> _Stated task_:
Can you echo everything in the records from the line containing "Screen dimensions: 1120x700" down to the line containing "pyautogui.click(x=275, y=79)", both ends included, character for character?

◇ ◇ ◇

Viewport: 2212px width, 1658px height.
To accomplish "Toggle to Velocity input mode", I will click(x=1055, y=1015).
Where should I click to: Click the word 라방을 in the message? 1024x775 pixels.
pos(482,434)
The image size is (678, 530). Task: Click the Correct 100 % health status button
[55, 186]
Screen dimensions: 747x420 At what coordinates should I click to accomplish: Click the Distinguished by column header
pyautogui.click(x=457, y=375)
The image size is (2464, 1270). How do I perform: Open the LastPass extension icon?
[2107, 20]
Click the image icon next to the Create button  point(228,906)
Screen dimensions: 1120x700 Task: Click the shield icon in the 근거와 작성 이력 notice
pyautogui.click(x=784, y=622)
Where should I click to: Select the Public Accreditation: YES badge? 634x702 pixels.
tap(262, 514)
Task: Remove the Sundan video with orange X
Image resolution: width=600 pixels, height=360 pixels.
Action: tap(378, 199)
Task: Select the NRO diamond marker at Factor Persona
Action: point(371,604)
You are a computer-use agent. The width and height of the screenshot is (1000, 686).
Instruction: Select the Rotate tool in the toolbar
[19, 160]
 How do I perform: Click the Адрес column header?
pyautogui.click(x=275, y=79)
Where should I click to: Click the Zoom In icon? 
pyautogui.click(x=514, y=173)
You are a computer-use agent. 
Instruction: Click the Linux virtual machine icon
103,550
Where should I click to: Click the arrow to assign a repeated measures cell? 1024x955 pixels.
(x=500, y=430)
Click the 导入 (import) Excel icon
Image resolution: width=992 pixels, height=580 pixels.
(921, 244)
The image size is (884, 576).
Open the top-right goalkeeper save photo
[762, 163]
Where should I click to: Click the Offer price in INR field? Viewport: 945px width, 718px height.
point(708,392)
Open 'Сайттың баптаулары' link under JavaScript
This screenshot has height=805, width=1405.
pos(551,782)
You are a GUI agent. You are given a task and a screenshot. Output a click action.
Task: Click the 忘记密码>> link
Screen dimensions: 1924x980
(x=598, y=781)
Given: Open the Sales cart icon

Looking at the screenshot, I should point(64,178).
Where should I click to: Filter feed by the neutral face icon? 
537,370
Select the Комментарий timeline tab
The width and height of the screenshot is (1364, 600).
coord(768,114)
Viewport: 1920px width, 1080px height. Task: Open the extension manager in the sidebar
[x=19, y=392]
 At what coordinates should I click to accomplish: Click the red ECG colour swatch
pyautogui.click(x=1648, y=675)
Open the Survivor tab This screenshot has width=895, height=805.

◇ ◇ ◇

> _Reply_:
Screen dimensions: 1120x700 Task: Click the shield icon in the 근거와 작성 이력 notice
pyautogui.click(x=784, y=622)
Where should I click to: Select the Public Accreditation: YES badge? 634x702 pixels.
tap(262, 514)
Task: Remove the Sundan video with orange X
Image resolution: width=600 pixels, height=360 pixels.
Action: tap(378, 199)
Task: Select the NRO diamond marker at Factor Persona
Action: point(371,604)
You are a computer-use agent. The width and height of the screenshot is (1000, 686).
Instruction: Select the Rotate tool in the toolbar
[19, 160]
 How do I perform: Click the Адрес column header?
pyautogui.click(x=275, y=79)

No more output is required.